begin EXTRACT PROVIDED

Review By Dilip Davda on December 16, 2023

  • CBML is in the business of providing wardrobe solutions for men.
  • The products are marketed under the brand name of "Mufti".
  • It operates on third party contract model of business.
  • It posted robust growth in its bottom lines for FY22 and FY23.
  • Based on FY24 annualized earnings, the issue appears fully priced.
  • Well-informed investors may park funds for the medium to long term rewards.

ABOUT COMPANY:

Credo Brands Marketing Ltd. (CBML) is engaged in providing a meaningful wardrobe solution for multiple occasions in a customer's life, with its product offerings ranging from shirts to t- shirts to jeans to chinos, which caters to all year-round clothing. Its products are designed to provide a youthful appearance while keeping up with the ongoing fashion trends. The company is engaged in the retail sale of garments and accessories, and it does not manufacture any apparel.

Its prime brand "Mufti" was launched 25 years ago with a vision to redefine menswear. The brand was created as an alternative dressing solution and was designed to deliver a casual alternative with a focus on creative, bold, and expressive clothing for the contemporary Indian man who wanted something more stylish than what was commonly available.

As per the Technopak Report, the share of organized market for men's apparel is expected to increase from ~ 45% in Fiscal 2022 to reach ~60% by Fiscal 2027. Further, men's western wear market contributes to nearly 94% of the total Indian men's apparel market and rest ~6% of the market is contributed by Indian men's ethnic wear (Source: Technopak Report). As per the Technopak Report, India's predisposition towards casual wear has grown exponentially over the last few years. Some of the factors that has accelerated the rise of casualization of men's wear are increasing urbanization, social media connectivity, growth and influence of mobile internet and increased buying propensity amongst consumers and the concept of Friday dressing (casual Fridays) in the corporate world. Also, for time pressed consumers today, casual western wear is easy to maintain and wear, and thus becomes a more preferred lifestyle choice (Source: Technopak Report).

end EXTRACT PROVIDED

**THINGS TO DO:**
**a)** According to the review, what business model does the company operate on?
**b)** Change "robust" to "strong" in the review, and write out everything from "Review By Dilip" down to "long term rewards." with that change.
Answer using only the review.

begin ENTRIES

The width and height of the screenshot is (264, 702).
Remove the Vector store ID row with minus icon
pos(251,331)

end ENTRIES
begin ENTRIES

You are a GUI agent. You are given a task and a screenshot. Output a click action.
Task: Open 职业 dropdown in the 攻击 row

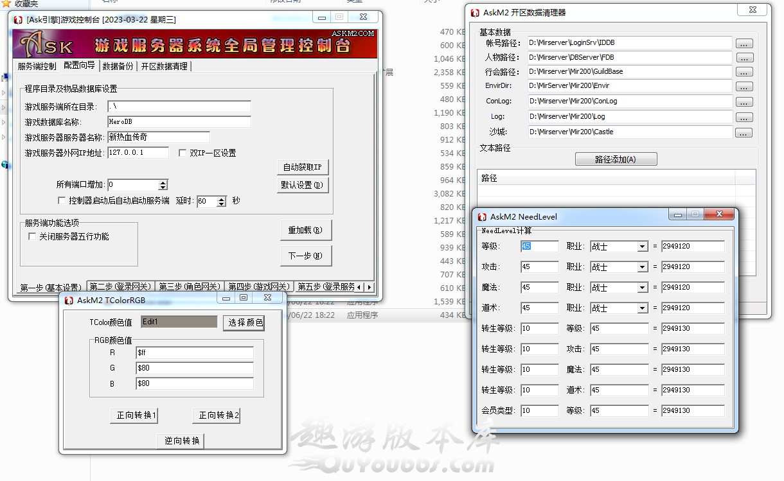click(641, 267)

end ENTRIES
begin ENTRIES

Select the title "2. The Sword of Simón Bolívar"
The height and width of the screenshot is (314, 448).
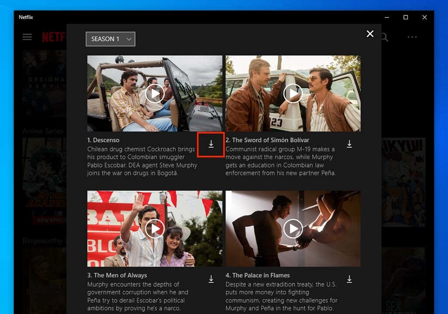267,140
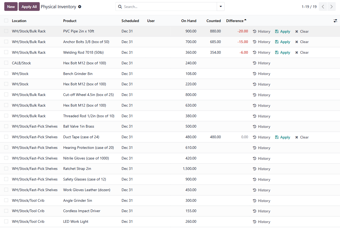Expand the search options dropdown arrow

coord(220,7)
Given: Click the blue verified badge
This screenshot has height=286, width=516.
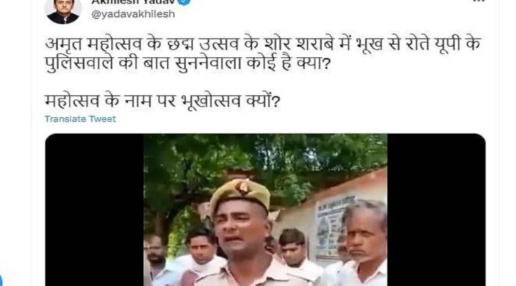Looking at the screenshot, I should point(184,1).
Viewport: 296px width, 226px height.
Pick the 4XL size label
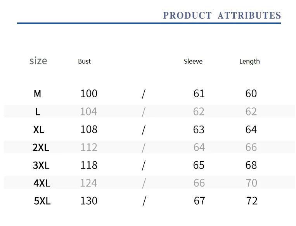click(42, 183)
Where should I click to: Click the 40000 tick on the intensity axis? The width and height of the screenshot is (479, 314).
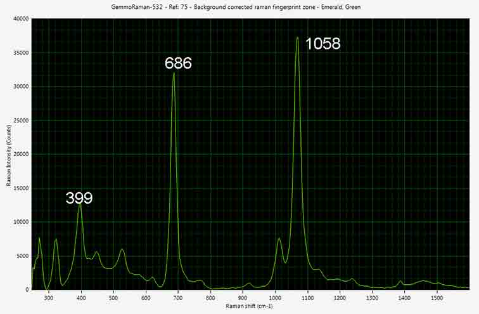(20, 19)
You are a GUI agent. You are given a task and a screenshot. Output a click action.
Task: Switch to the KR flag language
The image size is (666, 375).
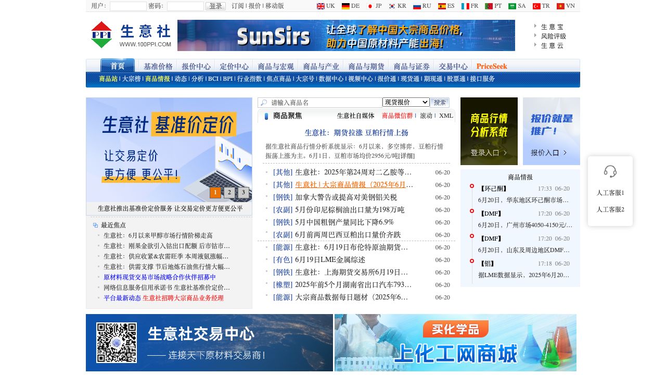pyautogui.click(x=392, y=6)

end ENTRIES

**ANSWER LIST:**
**a)** A third party contract model.

**b)**
Review By Dilip Davda on December 16, 2023

  • CBML is in the business of providing wardrobe solutions for men.
  • The products are marketed under the brand name of "Mufti".
  • It operates on third party contract model of business.
  • It posted strong growth in its bottom lines for FY22 and FY23.
  • Based on FY24 annualized earnings, the issue appears fully priced.
  • Well-informed investors may park funds for the medium to long term rewards.